How do you store CO2?
North Sea aquifers and empty oil and gas reservoirs could help decarbonisation.
The North Sea could help the UK decarbonise — thanks to empty oil and gas reservoirs and saline aquifers.
Governments all over the globe are seeking to implement large scale carbon capture and storage (CCS) to reduce the amount of carbon dioxide (CO2) that is released into the atmosphere. CCS captures CO2 from sources including factories and power plants, or removes it directly from the air. Then the greenhouse gas is stored on a permanent basis — often in empty oil and gas reservoirs.
According to the International Energy Agency (IEA), if we are to limit temperature rises to 2 degrees Celsius, then we need to store 100 billion tonnes of CO2 globally by 2060.
Obviously, global capacity for CCUS must accelerate rapidly very soon, but where can we store all this extra CO2 — and what will happen to it when we do.
Where and how can we store CO2?
Many of the CCS projects that are already underway work are designed around injecting highly pressurised CO2 into porous underground rock formations, including former natural gas or oil reservoirs, coal beds that can no longer be mined, or saline aquifers — deep geological formations contain deposits of very salty water in the rock’s pores and are most commonly found under the ocean, including the North Sea and the area off the US Gulf Coast.
When the CO2 has been captured using proven CCS technology as a gas, it is transformed into ‘supercritical CO2’, which behaves more like a liquid. This is piped to the storage location and injected into rocks deep below the surface of the earth’s surface.
What happens to CO2 once it has been stored?
Usually after CO2 has been injected into rocks as part of a process known as geological sequestration , it moves up through the reservoir until it meets a layer of impermeable rock through which it cannot pass. This then acts as a ‘lid’ from which the CO2 is unable to escape.
Eventually, CO2 stored this way will begin to form chemical reactions with the elements in the minerals surrounding it — creating solid chalky minerals through a process called ‘mineral storage’.
The CO2 is unable to escape
Sometimes, for example when CO2 is stored in saline aquifers, it can slowly dissolve in the salty water — known as ‘dissolution storage’. Here, rather than rising, the dissolved CO2 slowly falls to the lowest part of aquifer.

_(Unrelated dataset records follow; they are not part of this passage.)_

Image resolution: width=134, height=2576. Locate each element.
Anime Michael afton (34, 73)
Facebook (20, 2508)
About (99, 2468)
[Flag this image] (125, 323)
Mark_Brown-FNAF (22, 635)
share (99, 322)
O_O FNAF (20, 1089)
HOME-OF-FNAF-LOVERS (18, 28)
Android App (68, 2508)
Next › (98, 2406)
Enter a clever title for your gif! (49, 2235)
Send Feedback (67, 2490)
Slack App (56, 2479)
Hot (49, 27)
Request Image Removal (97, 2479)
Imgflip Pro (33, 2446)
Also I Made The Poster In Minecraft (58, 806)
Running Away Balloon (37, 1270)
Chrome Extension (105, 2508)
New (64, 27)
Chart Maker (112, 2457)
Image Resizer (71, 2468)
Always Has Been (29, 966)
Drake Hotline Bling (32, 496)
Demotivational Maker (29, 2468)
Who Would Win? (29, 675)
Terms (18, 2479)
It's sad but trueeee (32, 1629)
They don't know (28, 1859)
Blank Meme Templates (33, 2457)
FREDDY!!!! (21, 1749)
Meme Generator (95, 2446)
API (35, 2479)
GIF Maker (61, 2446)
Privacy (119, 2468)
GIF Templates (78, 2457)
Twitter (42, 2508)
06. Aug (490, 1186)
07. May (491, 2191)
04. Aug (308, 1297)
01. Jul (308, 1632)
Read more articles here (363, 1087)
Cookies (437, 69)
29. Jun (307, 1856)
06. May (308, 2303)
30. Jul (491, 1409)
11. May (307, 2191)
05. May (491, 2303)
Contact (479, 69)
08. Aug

These natural processes will be at work wherever CO2 is stored. And research points towards only minimal possibilities of it leaking out. A study in the journal Nature estimates that over 98% of injected CO2 will remain stored for over 10,000 years.
Reaching scale
Carbon storage is already reality in in Texas, Wyoming, Oklahoma and Illinois in the US, and projects are underway in the United Arab Emirates, Australia, Algeria and Canada. But it is still far from reaching the scale needed to combat climate change.
Yet there is huge potential around the world. Researchers from Imperial College London and E4tec published a reportthat details an estimated 70 billion tonnes of storage capacity in the UK alone, while the US could provide an estimated 10 trillion tonnes more.
The UK’s Drax power station could soon be using some of that storage capacity, through the bioenergy carbon capture and storage projects (BECCS). BECCS could enable Drax to become the first negative-emissions power station in the world.